LS owns a box of approximately 75 hand colored glass magic lantern slides at 4’ x 3 ¼’ each. What are they? He had no idea they came from exotic 1930’s Morocco. With the help of Professor Allan Langdale, who teaches at UCSC, a friend of mine, we pieced together where many of these slides originated.
First, what is a magic lantern? These early types of image projectors, shined light through glass slides through the invention of the arc lamp in 1860. The slides were imprinted with the image, and hand colored with dense pigment. When projected these slides became visually compelling, radiant, a feast for the eyes in a time before TV.
The American Magic Lantern Theater of today says nothing comes close to the magic lantern slide. The impact of these slides upon audience continued into the beginning of the 20th century. By the 1940’s these became things of the past, although many libraries and museums have large collections.
One Person Shot LS’s Magic Lantern Slides
Dr Langdale suggests this person wasn’t a scholar of North Africa, but a tour guide around Fez, specifically of the Medina (Fez el Bali). We see the daily life in and around the old walled Fez medina, the former capital of modern Morocco, today a UNESCO World Heritage site.
I found a slide of the famous market’s entrance, the French-constructed “Blue Gate,” the Bab Bou Jeloud, built as an entrance to the medina in 1912. Once I identified that gate, I felt sure LS’s collection came from Morocco.
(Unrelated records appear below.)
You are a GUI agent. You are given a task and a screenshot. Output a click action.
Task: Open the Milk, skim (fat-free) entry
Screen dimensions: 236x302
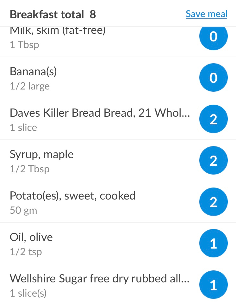[x=118, y=42]
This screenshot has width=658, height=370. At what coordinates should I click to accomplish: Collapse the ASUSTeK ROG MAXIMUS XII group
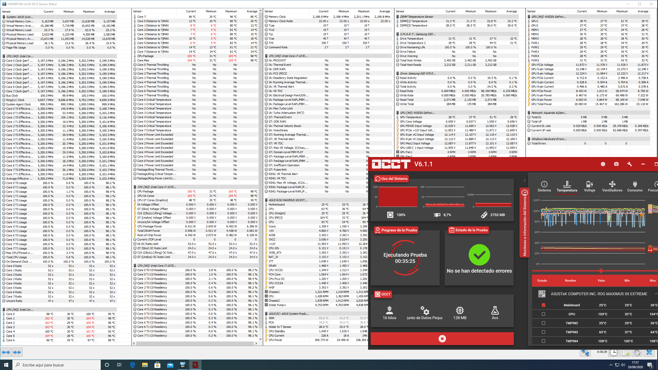point(656,294)
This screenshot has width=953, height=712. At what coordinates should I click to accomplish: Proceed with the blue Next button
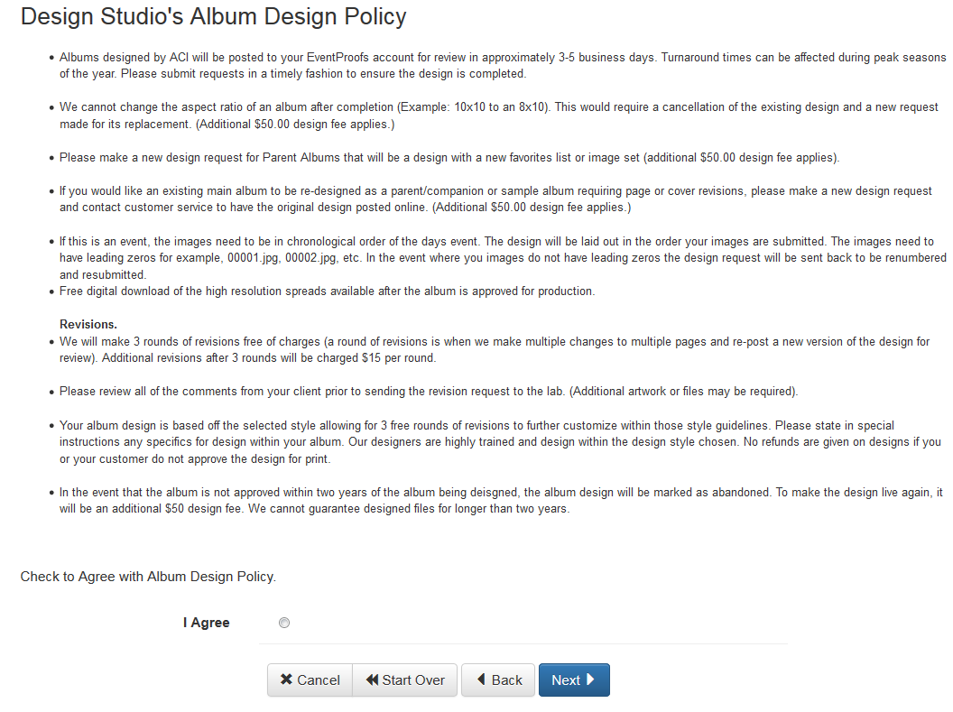pos(574,680)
Then I identified the Andalusia Mosque, old men having their mint tea, and village scenes of the Berbers (Amazighs).
Exceptional views showed a snow scene of the Atlas Mountains and secret Sufi Tombs. Also evidence of French control, as seen in a movie marquee in French for a Sherlock Holmes movie, and a donkey pulling a street car with the destination “C. le Bor.” I didn’t know roman ruins existed in Morocco, but Dr Langdale pronounced one slide a scene of Roman Volubilis, 1st century A.D.
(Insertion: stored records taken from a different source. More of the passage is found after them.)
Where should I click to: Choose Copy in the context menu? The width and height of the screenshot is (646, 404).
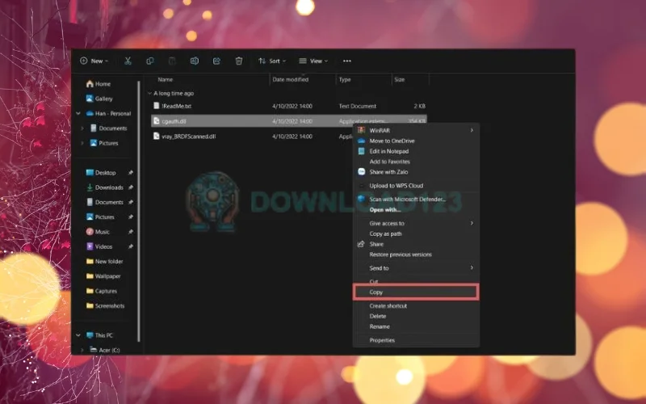[416, 292]
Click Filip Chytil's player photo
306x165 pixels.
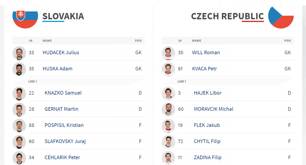[168, 142]
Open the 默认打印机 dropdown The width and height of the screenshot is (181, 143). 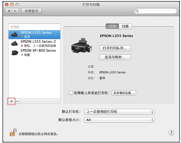[x=119, y=112]
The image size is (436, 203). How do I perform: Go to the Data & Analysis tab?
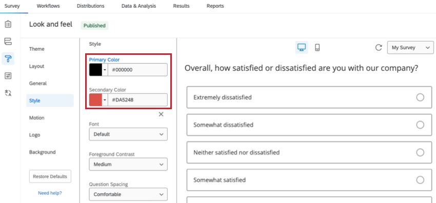(139, 6)
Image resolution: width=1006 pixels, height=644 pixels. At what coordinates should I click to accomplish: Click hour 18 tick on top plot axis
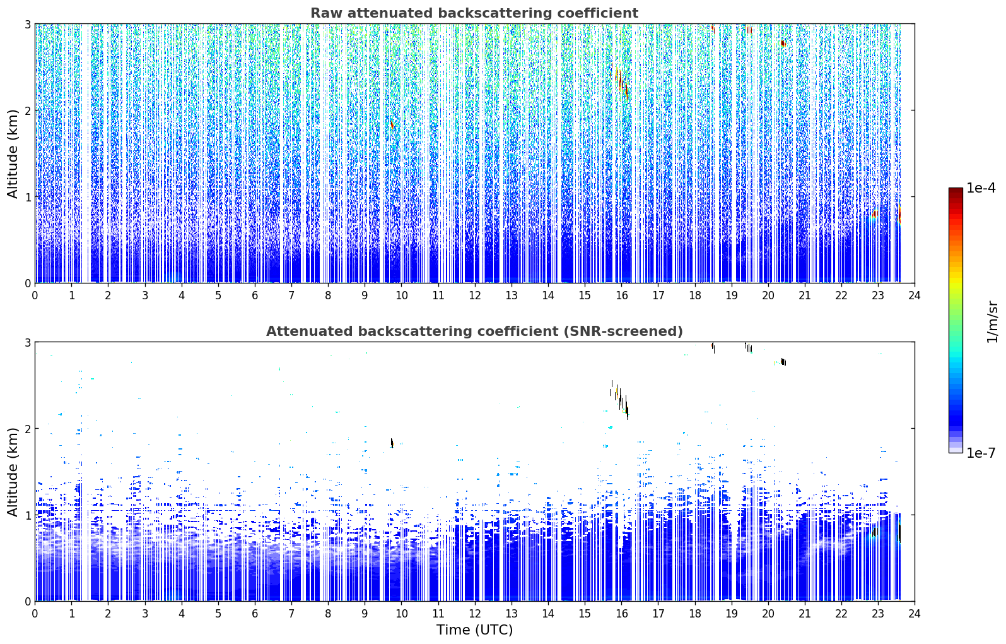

Like all objects, these speak volumes about the maker, the unknown photographer. I asked Dr Langdale, who knows how period scholars documented such sites, if the person who shot the magic lantern slides aimed at scholarship or entertainment. Is this collection the work of a scholar in 1930, or the work of a tour guide who presented to the popular ladies’ groups of the era?
Dr Langdale calls these images cliché
They show the Moroccan people as exotic, simple, pure, and devout. These ethnographic type scenes appeared in early National Geographic magazines, in the genre called “orientalism.” Both the style and the theory of thought held fast in a time (1880-1920) when European eyes gazed romantically upon exotic cultures. The ‘other’ romanticized culture remained ‘other,’ and ‘unspoiled.’ Perhaps they considered more devout cultures more closely tied to the land and their communities, and more colorfully dressed, or undressed as was often the case, and more dashing. Fascinating to see in LS’s collection that the slides, the objects themselves, contain such a voice.
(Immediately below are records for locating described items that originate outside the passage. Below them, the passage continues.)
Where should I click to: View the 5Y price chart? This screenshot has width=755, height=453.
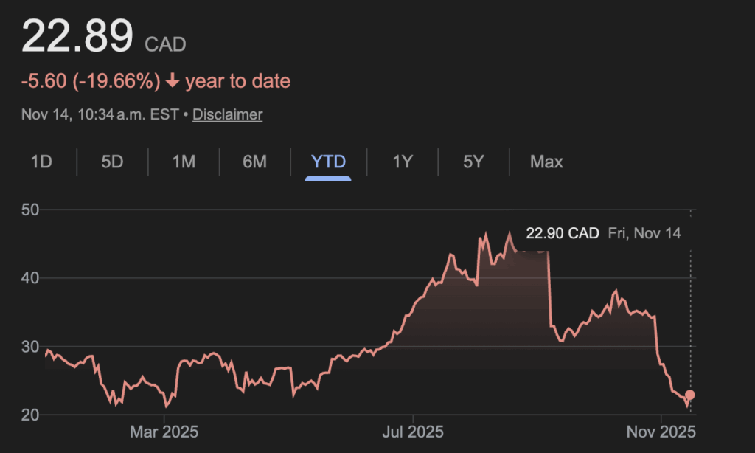pyautogui.click(x=473, y=162)
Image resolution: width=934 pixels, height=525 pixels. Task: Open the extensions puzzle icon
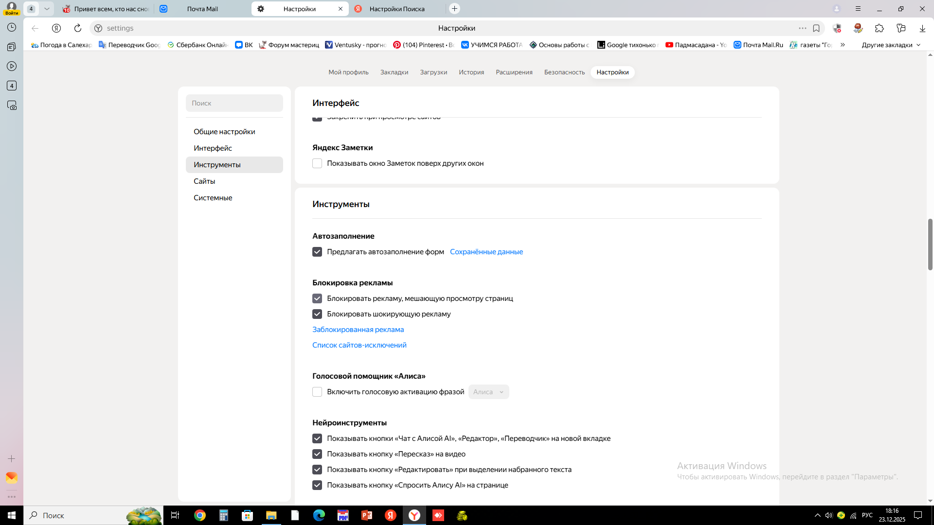(x=879, y=28)
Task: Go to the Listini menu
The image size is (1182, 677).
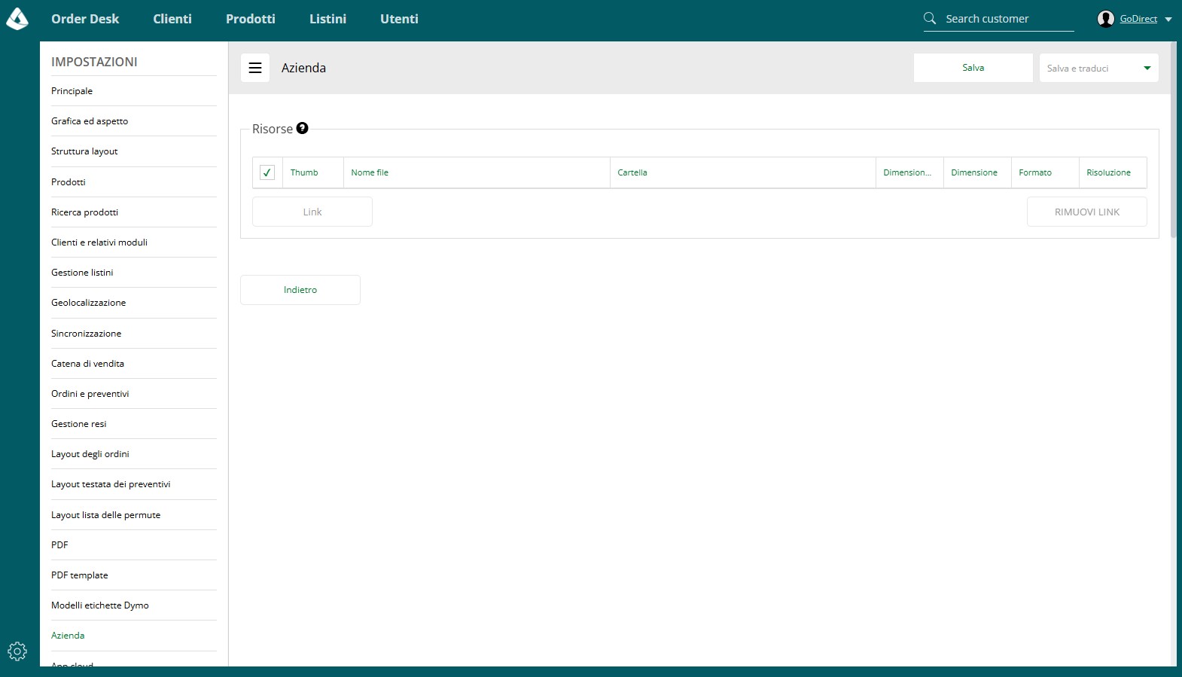Action: tap(328, 19)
In one slide you see a man dressed in a suit, in the blazing heat, raised above the white-robed exotic Berbers beneath him. He looks fondly down, lecturing. In another slide we see the map of North Africa, with the map of France above, titled “how big is France?” That slide says that French North Africa, although much larger than France, was “held” by the superiority of France (1912-1956). Think of the famous Bab Bou Jeloud, the gate to the Fez medina, built in the Moorish/Moroccan style BY the French. You get the idea of one culture overlaying ideology upon another.
The value of such a collection?
Because cases of these magic lantern slides were so common to lecturers of travelogue series, many cases exists. LS’s case of slides offers no more and no less than the expected views of Morocco: wonderful, quaint, exotic, with camels, mosques, tiled columned archways and men in robes. I put the value at $650 for the set. As a statement of how an object can speak of the biases inherent in a retelling of history, it’s invaluable.